“The Greatest Love Of All” was already a punchline by the time Sexual Chocolate got a hold of it in Coming To America, and maybe it was a punchline for several good reasons. But certainly none of those reasons are anything Whitney Houston brought to the song. She sold that junior high graduation hymn better than any mortal could ever expect to. Bette Midler could belt the heck out of “From A Distance,” and Mariah Carey could make your mom cry with “Hero,” but neither ever convinced me they were really, truly feeling it.

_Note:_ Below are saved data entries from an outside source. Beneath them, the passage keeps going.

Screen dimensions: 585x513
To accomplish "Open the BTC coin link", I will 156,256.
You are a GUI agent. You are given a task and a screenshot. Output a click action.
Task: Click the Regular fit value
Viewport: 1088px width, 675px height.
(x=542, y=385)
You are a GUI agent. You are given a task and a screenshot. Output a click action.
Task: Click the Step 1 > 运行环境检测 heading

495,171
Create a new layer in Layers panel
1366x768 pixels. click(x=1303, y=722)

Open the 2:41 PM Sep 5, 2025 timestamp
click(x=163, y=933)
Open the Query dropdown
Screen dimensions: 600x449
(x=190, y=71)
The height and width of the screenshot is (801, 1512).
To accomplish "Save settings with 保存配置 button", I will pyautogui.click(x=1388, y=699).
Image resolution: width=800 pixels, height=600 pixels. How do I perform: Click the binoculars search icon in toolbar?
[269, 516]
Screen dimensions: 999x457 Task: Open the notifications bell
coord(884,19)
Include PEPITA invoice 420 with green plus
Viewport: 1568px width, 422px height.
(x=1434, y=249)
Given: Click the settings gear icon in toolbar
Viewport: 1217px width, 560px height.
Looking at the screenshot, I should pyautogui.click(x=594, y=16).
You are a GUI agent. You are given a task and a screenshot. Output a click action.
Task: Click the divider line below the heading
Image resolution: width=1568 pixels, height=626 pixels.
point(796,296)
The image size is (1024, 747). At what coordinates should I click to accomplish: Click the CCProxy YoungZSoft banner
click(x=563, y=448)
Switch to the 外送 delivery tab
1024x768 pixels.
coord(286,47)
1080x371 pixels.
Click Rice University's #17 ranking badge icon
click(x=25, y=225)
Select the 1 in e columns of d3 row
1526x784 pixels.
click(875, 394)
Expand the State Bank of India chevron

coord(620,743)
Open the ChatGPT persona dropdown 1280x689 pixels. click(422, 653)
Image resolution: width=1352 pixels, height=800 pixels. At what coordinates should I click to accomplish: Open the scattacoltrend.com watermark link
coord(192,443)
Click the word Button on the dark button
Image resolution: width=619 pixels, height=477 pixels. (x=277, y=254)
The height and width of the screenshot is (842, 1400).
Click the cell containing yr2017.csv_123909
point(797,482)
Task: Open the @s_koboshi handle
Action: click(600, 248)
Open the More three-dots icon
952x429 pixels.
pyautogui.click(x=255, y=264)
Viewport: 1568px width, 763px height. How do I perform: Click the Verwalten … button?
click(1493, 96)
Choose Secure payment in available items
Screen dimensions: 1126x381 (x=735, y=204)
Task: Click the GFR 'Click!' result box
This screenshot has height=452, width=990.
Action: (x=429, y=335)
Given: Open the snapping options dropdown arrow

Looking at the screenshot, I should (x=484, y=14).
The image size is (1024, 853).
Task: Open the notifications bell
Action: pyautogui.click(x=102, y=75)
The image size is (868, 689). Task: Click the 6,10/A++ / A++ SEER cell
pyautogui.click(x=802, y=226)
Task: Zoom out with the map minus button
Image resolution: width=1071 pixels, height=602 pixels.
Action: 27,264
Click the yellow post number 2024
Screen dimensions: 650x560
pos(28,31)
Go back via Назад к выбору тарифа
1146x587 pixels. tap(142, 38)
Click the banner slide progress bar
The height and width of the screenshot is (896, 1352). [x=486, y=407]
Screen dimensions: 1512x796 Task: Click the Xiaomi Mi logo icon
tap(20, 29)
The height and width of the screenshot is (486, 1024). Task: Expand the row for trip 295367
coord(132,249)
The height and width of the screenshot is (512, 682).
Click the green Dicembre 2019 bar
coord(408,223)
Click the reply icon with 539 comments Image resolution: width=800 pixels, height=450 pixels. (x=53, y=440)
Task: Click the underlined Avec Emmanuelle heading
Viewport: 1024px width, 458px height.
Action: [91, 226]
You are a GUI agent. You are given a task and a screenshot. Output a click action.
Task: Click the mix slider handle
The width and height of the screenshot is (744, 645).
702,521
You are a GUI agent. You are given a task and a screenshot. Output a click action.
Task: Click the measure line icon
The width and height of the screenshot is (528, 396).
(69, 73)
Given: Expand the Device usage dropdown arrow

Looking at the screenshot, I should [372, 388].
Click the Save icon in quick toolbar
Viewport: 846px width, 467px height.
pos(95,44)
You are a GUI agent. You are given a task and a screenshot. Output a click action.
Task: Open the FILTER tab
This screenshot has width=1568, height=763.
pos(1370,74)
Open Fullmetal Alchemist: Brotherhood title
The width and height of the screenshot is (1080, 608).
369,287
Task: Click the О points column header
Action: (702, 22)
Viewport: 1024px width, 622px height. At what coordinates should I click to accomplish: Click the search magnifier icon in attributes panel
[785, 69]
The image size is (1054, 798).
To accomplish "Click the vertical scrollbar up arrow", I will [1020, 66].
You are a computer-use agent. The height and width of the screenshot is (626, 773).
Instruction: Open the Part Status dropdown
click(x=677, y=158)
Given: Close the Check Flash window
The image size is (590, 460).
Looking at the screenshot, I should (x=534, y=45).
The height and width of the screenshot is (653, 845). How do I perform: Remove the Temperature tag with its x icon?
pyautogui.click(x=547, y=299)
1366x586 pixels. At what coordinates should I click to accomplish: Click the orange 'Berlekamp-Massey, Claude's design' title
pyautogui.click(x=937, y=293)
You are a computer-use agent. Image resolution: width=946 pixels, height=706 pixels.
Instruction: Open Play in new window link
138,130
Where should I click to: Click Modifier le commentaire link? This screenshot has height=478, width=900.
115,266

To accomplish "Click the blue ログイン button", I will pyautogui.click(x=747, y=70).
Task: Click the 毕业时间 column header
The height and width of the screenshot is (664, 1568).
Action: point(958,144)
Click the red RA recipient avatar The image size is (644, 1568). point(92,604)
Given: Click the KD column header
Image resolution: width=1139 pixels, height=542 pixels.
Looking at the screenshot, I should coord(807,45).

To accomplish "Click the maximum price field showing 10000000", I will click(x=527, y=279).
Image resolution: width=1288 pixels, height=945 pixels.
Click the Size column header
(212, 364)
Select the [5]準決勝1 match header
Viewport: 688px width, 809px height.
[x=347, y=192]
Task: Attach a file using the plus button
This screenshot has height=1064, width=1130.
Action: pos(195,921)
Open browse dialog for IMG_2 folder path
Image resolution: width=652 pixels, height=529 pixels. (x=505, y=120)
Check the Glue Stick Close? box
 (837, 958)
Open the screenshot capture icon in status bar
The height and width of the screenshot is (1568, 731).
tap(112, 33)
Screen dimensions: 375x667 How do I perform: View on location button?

Whitney made “The Greatest Love Of All” schmaltz we can believe in.
Maybe a bit of Desert Storm-fueled jingoism helped Whitney’s Super Bowl “Star Spangled Banner” hit #20 in 1991…but a decade later, in the weeks after the 9/11 attacks, when we needed not just patriotism but hope and comfort, we put her “Star Spangled Banner” back on the Billboard chart, and we put it there 14 spots higher than last time. (Hell, in 2001, Whitney’s “Star Spangled Banner” charted in gosh-darned Canada.) To date, her version is the only version of our national anthem ever to hit Billboard. Hendrix’s Woodstock version never charted, and they played some out-there shit on the radio back in ‘69.
Now take a moment to consider just how many singers have sang “The Star Spangled Banner” in the 54 years we’ve had Billboard charts.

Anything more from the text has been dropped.